The Kurillian Table · Firanoran Confederation · War-Singer Tradition
War-Singer’s Yogurt Flatbread
“The voice carries what the sword cannot. Feed it accordingly.”
The War-Singers
War-Singer Companies are among the most respected units in the Firanoran Confederation — warriors who fight to rhythmic chant, synchronising movement with battle-songs that embolden their allies and unnerve their opponents. A War-Singer’s voice must carry across the noise of a mounted charge, above the wind on an open plain, through rain and storm and the confusion of battle. The voice is a weapon as much as any blade, and it requires just as much maintenance.
War-Singers are particular about what they eat before performing. Heavy meals slow the breath. Spiced food inflames the throat. Hunger makes the voice thin. The traditional pre-performance flatbread — soft, warm, made with yogurt for the dairy fat and herbs for clarity — was developed across generations by trial and failure. Too thick and it sits in the stomach. Too thin and it sustains nothing. The current recipe is something close to perfect, and War-Singer tradition holds that you do not adjust it before a performance. You adjust it after, when you have time to evaluate the results calmly.
War-Singers eat this flatbread about an hour before the chant begins — enough time to digest, not enough time to grow hungry again. They eat it with honey and plain yogurt, and they do not speak while eating it. The silence before the sound is considered part of the preparation.
Recipe
War-Singer’s Yogurt Flatbread
Makes
6–8 flatbreads
Prep
10 min + 20 min rest
Cook
15 minutes
Ingredients
- 2 cups all-purpose flour, plus more for dusting
- 1 teaspoon baking powder
- ½ teaspoon salt
- ¾ cup plain full-fat yogurt
- 2 tablespoons olive oil
- 2 tablespoons warm water (add more if dough is too stiff)

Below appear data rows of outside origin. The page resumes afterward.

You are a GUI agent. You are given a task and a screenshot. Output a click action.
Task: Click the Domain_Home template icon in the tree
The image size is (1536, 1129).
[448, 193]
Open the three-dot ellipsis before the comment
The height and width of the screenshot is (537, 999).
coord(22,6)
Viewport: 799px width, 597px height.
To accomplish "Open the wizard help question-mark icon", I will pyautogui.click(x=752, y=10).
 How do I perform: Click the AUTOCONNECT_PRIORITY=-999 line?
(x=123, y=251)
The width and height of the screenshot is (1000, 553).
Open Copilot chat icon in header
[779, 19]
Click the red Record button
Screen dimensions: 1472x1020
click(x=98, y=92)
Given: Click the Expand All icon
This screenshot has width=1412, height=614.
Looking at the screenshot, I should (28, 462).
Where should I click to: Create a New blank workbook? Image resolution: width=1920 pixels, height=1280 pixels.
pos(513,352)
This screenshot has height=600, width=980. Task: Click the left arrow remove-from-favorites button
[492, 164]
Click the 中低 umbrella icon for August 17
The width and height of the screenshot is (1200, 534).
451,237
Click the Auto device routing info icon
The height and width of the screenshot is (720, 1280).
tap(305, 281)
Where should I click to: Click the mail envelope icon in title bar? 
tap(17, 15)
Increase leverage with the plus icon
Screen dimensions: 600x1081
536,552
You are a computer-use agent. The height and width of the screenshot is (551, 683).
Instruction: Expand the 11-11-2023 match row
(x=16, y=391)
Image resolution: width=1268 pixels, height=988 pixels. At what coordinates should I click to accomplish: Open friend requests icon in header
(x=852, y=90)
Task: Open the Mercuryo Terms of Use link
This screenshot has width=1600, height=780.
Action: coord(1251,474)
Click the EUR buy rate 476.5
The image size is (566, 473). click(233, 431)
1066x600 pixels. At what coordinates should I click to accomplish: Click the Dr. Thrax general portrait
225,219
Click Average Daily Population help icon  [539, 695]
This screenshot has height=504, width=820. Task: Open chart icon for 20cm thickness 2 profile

- 1 tablespoon fresh thyme leaves
- 1 tablespoon fresh rosemary, very finely chopped
- 1 clove garlic, minced to a paste
- To cook: 1 tablespoon butter or oil per flatbread
- To serve: honey, plain yogurt, flaky salt
Instructions
- In a large bowl, combine flour, baking powder, and salt. Mix well.
- Add yogurt, olive oil, thyme, rosemary, and garlic. Mix until a shaggy dough forms.
- Add warm water a tablespoon at a time until the dough comes together — it should be soft and slightly tacky but not sticky.
- Knead on a lightly floured surface for 3–4 minutes until smooth. Cover with a cloth and rest for 20 minutes. This rest makes the flatbreads more tender and easier to roll.
- Divide dough into 6–8 equal portions. Roll each into a thin round or oval, about ⅛ inch thick.
- Heat a dry cast iron skillet or heavy pan over medium-high heat until very hot.
- Add a small knob of butter or drizzle of oil. Place one flatbread in the pan.
- Cook undisturbed for 2 minutes until bubbles form and the underside has dark golden spots. Flip and cook 1–2 minutes more.
- Remove and keep warm wrapped in a clean cloth while you cook the rest. The cloth keeps them soft.
- Serve warm with a small pot of honey and a bowl of plain yogurt alongside. Eat without conversation.
Variations
Plain Version: Omit the herbs and garlic for the most traditional War-Singer preparation — no strong flavours before the chant, nothing that might coat the throat.
Everyday Flatbread: Outside the pre-performance context, Firan families make this daily with whatever herbs are available — wild thyme, sage, dried oregano. It is one of the most common breads across the Confederation, adaptable to whatever the morning brings.
With Cheese: Press crumbled hard cheese into the surface before the second flip for a richer, saltier version eaten at clan breakfasts and market stops.
Kurillian Notes
Outside the pre-battle ritual, this flatbread has become one of the most ubiquitous foods in the Confederation — made fast, made cheap, made with whatever dairy is available, eaten at every meal from breakfast to the last food before a long night watch. War-Singers who retire from active service often become the best cooks of this bread in their clans, having made it more times and under more conditions than anyone else. Their versions are typically the simplest and the best.